Significance. If the taxonomy is comprehensive and the asymmetry observation is representative of the literature, the survey supplies a unified technical roadmap that can orient both researchers and practitioners working on context-aware AI systems. The explicit identification of the understanding-generation gap, grounded in the reviewed body of work, offers a clear focal point for subsequent efforts to balance LLM capabilities.

major comments (2)

[research gap / concluding section] The section discussing the research gap and future priorities: the claim that current models exhibit 'pronounced limitations in generating equally sophisticated, long-form outputs' is presented as emerging directly from the literature synthesis, yet the manuscript does not aggregate or cite specific quantitative benchmarks (e.g., performance deltas on long-form generation tasks versus context-understanding tasks) that would make the asymmetry diagnosis more concrete and testable.
[introduction / methodology overview] The description of the paper-selection process (implicit in the >1400-paper claim): without an explicit statement of search strategy, inclusion/exclusion criteria, or coverage across sub-areas (e.g., proportion of papers on generation versus retrieval), the representativeness of the synthesis—and therefore the robustness of the asymmetry diagnosis—remains difficult to evaluate.

minor comments (3)

[taxonomy section] The taxonomy diagram (if present) or its textual description would benefit from explicit labels or arrows clarifying the data-flow relationships among the three foundational components and the three system-level integrations.
[throughout] Terminology consistency: 'context retrieval and generation' is sometimes written with a slash and sometimes as separate items; standardize phrasing across sections for readability.
[references] A small number of citations appear to be repeated or listed without distinguishing primary from secondary sources; a brief note on citation selection criteria would help.
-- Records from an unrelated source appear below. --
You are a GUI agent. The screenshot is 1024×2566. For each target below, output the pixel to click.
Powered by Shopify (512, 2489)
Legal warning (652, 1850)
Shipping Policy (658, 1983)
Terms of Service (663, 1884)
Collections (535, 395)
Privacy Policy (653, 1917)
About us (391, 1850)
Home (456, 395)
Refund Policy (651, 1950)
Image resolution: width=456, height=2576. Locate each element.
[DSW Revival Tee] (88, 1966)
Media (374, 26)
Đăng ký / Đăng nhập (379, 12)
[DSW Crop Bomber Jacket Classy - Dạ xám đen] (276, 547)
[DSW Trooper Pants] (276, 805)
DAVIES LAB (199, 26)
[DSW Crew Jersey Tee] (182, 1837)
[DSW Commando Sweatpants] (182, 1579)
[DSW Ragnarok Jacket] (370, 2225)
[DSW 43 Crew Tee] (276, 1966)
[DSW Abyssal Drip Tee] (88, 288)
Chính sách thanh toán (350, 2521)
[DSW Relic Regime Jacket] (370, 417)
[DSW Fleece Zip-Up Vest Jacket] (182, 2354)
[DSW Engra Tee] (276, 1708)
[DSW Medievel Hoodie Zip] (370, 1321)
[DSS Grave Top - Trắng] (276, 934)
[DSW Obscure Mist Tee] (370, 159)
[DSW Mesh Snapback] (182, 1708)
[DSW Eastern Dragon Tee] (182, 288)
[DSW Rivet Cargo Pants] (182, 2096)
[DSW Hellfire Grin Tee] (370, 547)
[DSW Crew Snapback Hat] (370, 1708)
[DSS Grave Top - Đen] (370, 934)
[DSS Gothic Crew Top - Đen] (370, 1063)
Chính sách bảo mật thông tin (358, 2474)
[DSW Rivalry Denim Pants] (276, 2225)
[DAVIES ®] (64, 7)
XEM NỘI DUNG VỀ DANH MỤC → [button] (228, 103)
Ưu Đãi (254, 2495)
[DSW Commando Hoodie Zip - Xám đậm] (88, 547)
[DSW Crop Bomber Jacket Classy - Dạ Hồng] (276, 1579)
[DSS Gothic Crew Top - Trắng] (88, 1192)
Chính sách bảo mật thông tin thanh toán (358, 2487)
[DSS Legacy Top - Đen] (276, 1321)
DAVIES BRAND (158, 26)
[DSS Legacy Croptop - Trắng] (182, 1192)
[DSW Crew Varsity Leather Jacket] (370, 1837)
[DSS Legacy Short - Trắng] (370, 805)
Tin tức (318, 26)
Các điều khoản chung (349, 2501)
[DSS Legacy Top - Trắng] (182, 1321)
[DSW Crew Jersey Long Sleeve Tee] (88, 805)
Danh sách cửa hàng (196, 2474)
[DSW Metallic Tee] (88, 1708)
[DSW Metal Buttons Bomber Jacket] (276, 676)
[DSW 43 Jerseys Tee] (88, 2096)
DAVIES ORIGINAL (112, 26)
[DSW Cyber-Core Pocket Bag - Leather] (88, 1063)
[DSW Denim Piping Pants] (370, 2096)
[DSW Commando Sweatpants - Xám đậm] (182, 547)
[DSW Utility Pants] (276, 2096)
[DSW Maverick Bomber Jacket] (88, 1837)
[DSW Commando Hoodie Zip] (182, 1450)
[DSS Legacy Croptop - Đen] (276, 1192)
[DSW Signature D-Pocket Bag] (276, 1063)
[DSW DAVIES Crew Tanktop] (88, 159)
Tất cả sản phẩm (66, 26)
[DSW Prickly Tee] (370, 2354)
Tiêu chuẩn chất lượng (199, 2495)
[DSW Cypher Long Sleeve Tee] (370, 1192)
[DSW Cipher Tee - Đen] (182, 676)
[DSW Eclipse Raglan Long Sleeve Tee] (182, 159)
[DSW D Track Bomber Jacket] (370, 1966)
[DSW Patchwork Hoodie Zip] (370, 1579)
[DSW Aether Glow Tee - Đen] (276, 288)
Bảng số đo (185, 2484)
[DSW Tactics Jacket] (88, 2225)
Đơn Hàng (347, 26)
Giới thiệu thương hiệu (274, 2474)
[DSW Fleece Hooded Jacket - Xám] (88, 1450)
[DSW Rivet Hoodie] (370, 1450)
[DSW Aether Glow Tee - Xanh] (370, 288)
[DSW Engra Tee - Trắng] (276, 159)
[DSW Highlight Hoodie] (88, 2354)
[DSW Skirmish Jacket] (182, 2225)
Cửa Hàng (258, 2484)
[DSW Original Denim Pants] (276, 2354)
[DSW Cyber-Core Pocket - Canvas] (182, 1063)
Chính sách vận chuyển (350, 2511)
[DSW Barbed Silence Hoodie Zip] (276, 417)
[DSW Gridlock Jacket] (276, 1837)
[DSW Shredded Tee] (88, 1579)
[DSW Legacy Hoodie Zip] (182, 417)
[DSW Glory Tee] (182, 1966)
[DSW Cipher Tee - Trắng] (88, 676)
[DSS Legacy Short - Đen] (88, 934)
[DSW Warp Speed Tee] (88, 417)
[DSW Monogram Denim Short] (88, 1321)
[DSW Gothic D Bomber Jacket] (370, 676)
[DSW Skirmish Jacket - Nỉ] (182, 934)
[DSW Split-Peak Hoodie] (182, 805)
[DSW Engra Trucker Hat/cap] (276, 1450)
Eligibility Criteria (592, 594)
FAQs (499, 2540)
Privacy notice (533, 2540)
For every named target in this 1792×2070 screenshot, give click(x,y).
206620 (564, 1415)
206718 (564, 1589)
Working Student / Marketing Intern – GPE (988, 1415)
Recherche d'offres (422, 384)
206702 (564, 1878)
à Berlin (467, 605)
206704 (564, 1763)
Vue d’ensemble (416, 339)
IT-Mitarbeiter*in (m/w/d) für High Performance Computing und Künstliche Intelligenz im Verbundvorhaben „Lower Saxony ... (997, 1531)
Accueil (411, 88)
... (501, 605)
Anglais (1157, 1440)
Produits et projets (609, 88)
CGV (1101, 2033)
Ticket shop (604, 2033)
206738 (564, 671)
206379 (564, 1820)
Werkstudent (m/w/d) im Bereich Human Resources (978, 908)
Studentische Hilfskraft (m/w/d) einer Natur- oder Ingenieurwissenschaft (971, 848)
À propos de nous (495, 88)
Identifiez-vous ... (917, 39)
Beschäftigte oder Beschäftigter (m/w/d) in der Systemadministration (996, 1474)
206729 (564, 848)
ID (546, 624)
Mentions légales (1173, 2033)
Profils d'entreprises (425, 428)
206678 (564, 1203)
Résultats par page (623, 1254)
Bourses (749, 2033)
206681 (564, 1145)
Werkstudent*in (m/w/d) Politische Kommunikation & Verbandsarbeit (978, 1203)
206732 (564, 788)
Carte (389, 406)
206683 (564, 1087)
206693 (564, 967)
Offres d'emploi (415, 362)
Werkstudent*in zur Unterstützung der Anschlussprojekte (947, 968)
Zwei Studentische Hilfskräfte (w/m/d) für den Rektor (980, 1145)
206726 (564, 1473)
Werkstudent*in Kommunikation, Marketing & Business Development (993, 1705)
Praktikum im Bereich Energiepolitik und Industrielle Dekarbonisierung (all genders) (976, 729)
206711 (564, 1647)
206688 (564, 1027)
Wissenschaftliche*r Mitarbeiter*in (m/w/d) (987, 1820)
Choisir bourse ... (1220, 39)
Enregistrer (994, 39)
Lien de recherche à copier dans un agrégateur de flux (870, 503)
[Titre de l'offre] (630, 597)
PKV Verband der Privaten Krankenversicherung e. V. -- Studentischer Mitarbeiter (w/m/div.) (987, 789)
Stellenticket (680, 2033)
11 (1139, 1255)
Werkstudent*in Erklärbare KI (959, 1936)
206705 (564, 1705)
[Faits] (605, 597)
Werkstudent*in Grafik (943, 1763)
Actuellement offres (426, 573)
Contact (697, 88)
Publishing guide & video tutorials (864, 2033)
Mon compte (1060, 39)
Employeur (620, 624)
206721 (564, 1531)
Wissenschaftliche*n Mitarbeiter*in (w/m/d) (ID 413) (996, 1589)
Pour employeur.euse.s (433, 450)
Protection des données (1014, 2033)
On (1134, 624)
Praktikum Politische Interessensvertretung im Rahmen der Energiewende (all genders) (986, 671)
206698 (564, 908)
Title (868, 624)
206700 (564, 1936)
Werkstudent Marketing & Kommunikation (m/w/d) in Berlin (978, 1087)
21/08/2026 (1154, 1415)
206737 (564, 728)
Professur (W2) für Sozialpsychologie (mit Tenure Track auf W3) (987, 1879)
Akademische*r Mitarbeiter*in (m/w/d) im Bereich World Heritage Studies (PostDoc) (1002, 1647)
Simulated Author's Rebuttal

2 responses · 0 unresolved

We thank the referee for the constructive feedback on our survey. We agree that both points raised can strengthen the manuscript and will incorporate revisions to address them explicitly. The changes will enhance transparency without altering the core contributions or taxonomy.

read point-by-point responses

Referee: [research gap / concluding section] The section discussing the research gap and future priorities: the claim that current models exhibit 'pronounced limitations in generating equally sophisticated, long-form outputs' is presented as emerging directly from the literature synthesis, yet the manuscript does not aggregate or cite specific quantitative benchmarks (e.g., performance deltas on long-form generation tasks versus context-understanding tasks) that would make the asymmetry diagnosis more concrete and testable.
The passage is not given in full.